Just one day before its separation from PayPal, eBay announced its earnings for the second quarter, soundly beating analysts’ expectations at 76 cents per share. The company also announced the sale of its enterprise unit to a private equity firm. PayPal contributed more than half of eBay’s revenue in the second quarter. What does this mean for the online marketplace once it splits from PayPal on Friday?

Our other burning questions:
Actually, might eBay do just fine 
without its most prized asset?

What does eBay stand to lose in terms of 
human capital once PayPal exits?

2. Whole Foods

The organic grocery chain came in under analysts’ estimates on a number of factors this week, including comparable store sales and net income. Pointing to a wave of bad press in the aftermath of its overcharging scandal, Whole Foods is hoping its new chain of cheaper stores, 365, will help stem the tide. Question is, with increased competition among small and large grocery stores, is the damage already done?

Our other burning questions:
Is Whole Foods the real victim of the overcharging scandal?

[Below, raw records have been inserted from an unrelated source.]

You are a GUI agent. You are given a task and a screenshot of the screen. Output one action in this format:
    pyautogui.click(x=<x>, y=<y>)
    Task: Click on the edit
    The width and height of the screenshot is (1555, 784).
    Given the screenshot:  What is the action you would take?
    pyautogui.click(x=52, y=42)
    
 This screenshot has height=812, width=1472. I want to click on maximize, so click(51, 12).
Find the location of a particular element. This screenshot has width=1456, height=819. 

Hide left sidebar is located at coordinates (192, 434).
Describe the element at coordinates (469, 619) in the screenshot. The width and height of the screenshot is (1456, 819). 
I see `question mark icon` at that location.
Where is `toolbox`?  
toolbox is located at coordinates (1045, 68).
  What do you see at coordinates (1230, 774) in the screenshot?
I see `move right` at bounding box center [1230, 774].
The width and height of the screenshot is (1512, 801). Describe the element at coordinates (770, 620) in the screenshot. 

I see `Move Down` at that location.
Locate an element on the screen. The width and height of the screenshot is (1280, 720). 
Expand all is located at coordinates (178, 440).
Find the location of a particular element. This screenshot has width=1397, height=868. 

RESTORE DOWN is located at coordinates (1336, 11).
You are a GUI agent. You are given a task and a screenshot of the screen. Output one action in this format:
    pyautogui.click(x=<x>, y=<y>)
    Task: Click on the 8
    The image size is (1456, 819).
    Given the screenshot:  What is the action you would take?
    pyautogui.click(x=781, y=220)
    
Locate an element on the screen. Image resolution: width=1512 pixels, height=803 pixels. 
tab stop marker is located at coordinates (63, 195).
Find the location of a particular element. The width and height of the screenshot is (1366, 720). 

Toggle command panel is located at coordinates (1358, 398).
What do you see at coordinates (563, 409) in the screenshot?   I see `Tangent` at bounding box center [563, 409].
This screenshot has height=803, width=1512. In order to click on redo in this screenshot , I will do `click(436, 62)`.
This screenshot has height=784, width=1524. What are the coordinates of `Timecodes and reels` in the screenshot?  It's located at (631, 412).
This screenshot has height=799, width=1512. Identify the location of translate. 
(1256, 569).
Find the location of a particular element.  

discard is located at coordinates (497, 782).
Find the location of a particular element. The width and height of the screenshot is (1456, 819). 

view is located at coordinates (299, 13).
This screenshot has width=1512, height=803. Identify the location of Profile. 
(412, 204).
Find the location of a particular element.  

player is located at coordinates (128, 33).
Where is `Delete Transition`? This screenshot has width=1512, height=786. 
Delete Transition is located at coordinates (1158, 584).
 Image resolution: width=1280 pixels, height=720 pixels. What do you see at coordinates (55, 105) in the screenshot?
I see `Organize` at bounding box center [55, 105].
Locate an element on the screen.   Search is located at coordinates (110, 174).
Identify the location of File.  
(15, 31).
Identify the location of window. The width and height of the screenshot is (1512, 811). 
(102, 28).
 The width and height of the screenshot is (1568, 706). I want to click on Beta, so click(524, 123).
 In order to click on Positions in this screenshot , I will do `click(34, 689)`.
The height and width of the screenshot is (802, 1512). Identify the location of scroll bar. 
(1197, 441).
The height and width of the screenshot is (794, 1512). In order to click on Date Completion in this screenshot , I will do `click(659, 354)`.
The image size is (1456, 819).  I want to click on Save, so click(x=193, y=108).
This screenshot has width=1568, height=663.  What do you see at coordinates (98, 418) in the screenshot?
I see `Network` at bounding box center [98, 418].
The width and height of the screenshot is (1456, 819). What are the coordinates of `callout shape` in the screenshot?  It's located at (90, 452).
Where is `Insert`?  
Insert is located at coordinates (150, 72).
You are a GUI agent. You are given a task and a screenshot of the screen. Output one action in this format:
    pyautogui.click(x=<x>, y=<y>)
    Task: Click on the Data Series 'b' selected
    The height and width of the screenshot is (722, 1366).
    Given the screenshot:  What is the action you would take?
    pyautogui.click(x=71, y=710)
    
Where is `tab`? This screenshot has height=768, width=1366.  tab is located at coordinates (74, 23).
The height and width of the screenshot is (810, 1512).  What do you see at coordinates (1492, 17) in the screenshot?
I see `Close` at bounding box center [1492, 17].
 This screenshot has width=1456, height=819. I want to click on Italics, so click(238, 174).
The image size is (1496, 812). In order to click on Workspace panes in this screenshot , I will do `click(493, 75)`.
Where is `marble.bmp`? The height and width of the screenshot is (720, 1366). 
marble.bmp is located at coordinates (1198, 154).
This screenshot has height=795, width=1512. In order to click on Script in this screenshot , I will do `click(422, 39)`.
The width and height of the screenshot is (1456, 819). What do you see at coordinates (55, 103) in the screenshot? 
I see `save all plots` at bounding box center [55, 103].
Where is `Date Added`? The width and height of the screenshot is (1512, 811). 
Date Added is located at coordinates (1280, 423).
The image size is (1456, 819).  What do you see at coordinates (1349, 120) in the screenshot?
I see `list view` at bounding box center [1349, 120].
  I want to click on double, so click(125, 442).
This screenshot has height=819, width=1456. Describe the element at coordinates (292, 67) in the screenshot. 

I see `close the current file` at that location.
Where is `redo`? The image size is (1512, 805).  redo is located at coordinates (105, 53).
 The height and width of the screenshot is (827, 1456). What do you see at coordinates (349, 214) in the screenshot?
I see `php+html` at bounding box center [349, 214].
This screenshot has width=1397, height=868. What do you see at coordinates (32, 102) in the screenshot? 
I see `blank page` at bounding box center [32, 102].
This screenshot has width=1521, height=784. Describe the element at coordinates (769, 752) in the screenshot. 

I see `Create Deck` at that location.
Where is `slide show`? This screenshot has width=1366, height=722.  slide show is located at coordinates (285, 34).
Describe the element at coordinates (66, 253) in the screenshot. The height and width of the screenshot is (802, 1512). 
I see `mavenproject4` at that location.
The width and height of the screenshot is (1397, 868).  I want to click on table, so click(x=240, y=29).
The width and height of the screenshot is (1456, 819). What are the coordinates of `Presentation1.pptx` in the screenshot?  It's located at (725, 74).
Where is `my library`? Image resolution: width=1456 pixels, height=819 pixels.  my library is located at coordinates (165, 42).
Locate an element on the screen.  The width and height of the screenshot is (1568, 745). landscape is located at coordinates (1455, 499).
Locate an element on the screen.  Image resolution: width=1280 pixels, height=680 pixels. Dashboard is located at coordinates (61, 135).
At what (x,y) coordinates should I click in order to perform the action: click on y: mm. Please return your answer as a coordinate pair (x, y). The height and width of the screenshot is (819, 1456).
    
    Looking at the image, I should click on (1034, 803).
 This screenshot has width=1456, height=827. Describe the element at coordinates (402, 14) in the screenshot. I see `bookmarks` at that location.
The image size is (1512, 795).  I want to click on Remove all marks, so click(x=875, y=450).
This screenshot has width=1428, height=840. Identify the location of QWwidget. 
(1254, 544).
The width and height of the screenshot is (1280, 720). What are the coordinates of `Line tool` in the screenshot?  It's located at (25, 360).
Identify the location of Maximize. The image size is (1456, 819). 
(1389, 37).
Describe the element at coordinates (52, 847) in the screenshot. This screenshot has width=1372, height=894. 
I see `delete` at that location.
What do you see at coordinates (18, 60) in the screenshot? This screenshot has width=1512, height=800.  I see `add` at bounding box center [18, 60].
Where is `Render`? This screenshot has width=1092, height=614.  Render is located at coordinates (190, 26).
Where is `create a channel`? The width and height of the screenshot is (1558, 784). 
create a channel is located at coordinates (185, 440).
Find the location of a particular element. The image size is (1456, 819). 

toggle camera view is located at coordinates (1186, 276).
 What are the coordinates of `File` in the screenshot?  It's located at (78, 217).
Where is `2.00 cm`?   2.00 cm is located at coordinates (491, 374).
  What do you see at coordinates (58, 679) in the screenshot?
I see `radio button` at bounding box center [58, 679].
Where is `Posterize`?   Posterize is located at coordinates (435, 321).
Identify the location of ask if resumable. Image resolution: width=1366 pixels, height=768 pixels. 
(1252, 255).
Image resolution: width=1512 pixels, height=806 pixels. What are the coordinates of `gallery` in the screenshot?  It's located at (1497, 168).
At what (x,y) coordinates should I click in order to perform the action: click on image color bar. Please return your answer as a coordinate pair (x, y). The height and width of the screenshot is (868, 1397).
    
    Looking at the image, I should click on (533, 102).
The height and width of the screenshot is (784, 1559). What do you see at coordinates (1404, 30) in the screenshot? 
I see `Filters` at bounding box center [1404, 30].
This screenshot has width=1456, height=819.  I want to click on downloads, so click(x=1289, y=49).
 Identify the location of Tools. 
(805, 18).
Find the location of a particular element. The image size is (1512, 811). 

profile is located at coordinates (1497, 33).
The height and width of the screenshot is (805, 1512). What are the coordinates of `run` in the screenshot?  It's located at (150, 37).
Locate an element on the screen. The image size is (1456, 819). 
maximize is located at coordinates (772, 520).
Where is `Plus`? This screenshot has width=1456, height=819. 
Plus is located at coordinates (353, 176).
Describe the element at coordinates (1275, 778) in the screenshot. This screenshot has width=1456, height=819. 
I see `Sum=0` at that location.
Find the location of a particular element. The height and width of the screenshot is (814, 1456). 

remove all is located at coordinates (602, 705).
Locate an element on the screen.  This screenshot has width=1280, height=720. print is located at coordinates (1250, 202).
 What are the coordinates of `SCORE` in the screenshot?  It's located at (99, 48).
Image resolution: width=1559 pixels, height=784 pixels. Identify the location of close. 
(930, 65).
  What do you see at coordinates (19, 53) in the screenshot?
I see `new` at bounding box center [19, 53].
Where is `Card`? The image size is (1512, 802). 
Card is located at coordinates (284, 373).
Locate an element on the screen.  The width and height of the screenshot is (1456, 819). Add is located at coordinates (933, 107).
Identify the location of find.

Who in Whole Foods leadership has the right kind of experience to deal with these image problems?

3. Bruce Thompson

Bank of America, which has posted inconsistent profits of late, is looking to shake things up. Starting at the top, CFO Bruce Thompson will be leaving the company at the end of this month. Thompson was long thought to be the heir to CEO Brian T. Moynihan. So, then, who might be next in line for the throne?
 
Our other burning questions:
Why is BoA shifting responsibility for relations with the Fed, previously Thompson’s purview, 
to a new internal team?

What is Thompson taking with him in terms of relationship capital when he leaves the bank?